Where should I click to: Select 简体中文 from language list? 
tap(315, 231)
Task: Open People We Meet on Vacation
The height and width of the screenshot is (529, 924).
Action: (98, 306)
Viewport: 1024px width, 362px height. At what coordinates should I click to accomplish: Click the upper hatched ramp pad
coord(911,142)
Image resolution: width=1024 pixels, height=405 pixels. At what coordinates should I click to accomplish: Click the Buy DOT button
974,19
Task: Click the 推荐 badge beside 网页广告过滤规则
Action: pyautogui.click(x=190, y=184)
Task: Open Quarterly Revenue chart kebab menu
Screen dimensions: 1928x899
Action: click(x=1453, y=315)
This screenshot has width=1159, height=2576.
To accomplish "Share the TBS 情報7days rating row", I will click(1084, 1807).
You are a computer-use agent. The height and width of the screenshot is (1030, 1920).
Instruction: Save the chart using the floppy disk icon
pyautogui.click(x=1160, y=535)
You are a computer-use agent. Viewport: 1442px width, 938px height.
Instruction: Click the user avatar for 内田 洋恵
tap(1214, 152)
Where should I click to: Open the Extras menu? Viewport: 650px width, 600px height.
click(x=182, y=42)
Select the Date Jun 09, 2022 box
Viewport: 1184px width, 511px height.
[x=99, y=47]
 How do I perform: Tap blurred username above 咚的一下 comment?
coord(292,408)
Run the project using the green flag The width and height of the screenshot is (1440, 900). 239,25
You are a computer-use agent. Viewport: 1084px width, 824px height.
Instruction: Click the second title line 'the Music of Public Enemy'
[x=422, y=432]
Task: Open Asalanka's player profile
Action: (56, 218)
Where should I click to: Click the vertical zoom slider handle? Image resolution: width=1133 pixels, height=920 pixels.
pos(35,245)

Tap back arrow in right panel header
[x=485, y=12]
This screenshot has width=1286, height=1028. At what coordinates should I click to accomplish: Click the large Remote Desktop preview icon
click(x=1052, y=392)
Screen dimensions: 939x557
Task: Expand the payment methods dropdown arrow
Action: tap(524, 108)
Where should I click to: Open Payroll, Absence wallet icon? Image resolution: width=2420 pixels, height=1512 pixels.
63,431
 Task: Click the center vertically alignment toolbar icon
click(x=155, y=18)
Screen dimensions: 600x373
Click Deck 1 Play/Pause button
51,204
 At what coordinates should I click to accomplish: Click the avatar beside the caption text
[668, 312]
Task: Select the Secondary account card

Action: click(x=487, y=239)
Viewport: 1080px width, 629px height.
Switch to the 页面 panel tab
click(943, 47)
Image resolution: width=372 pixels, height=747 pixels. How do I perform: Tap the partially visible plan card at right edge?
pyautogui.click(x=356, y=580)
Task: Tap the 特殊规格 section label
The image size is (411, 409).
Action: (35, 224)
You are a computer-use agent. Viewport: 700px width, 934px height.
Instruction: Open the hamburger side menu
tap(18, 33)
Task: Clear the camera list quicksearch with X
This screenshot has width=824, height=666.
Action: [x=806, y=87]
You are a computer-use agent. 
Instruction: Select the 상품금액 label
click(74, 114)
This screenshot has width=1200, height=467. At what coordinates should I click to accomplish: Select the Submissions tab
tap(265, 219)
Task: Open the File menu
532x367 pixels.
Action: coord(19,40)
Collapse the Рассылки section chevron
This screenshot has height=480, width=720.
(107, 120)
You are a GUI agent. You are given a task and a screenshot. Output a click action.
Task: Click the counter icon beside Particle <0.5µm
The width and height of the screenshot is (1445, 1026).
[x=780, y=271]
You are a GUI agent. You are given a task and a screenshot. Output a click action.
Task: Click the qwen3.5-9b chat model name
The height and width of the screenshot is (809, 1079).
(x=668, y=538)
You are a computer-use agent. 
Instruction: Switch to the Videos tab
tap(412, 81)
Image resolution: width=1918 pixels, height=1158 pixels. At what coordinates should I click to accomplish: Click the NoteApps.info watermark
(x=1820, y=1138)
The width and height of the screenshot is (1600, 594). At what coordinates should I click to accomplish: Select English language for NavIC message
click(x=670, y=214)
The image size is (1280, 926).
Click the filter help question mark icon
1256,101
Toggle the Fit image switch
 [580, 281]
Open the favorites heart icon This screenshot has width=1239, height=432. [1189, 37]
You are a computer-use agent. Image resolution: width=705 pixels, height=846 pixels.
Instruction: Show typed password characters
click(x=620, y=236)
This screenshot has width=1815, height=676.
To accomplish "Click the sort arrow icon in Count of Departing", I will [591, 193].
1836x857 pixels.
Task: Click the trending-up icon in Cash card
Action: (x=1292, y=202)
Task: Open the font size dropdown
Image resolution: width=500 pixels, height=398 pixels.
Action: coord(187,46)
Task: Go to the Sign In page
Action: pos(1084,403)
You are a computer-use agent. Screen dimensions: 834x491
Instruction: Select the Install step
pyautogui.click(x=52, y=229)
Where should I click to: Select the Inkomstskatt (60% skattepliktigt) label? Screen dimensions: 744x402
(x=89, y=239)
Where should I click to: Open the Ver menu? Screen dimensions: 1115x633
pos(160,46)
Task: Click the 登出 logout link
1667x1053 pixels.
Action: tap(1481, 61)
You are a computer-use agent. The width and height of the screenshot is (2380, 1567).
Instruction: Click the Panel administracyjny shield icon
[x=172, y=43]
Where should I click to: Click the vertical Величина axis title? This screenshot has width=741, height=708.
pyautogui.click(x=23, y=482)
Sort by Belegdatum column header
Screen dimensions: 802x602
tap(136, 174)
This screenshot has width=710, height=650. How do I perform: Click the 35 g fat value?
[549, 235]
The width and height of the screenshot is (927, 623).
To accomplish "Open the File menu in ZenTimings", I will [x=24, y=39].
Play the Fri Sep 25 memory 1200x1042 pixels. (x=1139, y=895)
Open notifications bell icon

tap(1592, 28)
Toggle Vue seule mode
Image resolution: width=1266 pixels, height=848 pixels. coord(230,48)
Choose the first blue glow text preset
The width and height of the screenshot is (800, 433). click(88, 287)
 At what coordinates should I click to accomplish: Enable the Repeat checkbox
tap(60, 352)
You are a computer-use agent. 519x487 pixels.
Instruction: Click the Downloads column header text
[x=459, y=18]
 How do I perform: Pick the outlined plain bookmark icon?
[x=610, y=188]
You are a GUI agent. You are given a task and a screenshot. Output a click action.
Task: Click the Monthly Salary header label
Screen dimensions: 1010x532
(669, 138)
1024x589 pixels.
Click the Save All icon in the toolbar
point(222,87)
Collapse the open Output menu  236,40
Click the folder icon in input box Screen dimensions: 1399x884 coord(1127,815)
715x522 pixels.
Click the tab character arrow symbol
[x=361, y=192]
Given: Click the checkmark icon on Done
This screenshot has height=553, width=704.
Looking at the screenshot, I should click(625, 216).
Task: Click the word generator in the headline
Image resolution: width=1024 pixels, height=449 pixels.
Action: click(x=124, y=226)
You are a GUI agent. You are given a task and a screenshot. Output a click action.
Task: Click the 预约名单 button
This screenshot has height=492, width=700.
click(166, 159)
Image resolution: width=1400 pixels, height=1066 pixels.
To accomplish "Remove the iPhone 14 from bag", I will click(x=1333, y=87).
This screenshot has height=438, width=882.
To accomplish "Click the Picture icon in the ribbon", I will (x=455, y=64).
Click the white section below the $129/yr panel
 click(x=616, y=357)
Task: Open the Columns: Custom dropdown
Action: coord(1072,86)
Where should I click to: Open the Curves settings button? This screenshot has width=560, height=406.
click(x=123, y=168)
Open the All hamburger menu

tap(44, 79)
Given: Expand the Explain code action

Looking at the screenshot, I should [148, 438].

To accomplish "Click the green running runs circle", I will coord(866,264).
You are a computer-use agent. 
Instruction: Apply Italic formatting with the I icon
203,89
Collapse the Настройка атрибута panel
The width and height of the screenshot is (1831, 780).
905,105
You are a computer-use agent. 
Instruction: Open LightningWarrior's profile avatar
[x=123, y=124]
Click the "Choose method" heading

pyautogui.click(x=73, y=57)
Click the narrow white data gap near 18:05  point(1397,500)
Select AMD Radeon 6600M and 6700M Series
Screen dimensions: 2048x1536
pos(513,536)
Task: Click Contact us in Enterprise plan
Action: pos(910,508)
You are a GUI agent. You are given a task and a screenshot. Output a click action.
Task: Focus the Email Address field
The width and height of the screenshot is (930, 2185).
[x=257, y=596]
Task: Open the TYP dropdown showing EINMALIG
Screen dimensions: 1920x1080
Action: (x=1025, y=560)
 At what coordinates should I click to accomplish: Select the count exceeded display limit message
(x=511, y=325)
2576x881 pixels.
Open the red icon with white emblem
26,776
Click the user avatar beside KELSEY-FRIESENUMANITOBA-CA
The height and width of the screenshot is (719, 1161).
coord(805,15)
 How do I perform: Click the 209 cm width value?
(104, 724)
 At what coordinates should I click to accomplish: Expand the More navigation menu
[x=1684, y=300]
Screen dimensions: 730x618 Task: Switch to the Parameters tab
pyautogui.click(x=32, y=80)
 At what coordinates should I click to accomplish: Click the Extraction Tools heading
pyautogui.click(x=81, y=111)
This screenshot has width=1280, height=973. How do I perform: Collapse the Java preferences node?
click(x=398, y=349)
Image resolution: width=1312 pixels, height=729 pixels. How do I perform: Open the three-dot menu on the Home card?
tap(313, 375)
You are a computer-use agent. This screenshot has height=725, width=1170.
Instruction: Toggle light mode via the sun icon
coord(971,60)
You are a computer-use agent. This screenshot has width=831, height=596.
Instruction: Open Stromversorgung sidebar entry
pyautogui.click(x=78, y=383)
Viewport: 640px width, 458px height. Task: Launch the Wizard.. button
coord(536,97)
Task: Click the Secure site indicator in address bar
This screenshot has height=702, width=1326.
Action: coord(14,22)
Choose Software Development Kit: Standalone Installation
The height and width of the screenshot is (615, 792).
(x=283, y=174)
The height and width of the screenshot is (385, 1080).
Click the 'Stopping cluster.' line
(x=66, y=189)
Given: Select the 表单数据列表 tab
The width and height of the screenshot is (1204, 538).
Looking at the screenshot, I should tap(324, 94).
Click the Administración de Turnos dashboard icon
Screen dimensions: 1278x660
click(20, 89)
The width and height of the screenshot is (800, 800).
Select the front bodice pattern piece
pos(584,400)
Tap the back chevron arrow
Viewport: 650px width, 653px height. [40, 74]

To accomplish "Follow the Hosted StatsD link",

WORK TO COMPLETE => Reproduce every line in the records above that contains the word "green".

WRITTEN REPLY =>
Run the project using the green flag The width and height of the screenshot is (1440, 900). 239,25
To accomplish "Click the green running runs circle", I will coord(866,264).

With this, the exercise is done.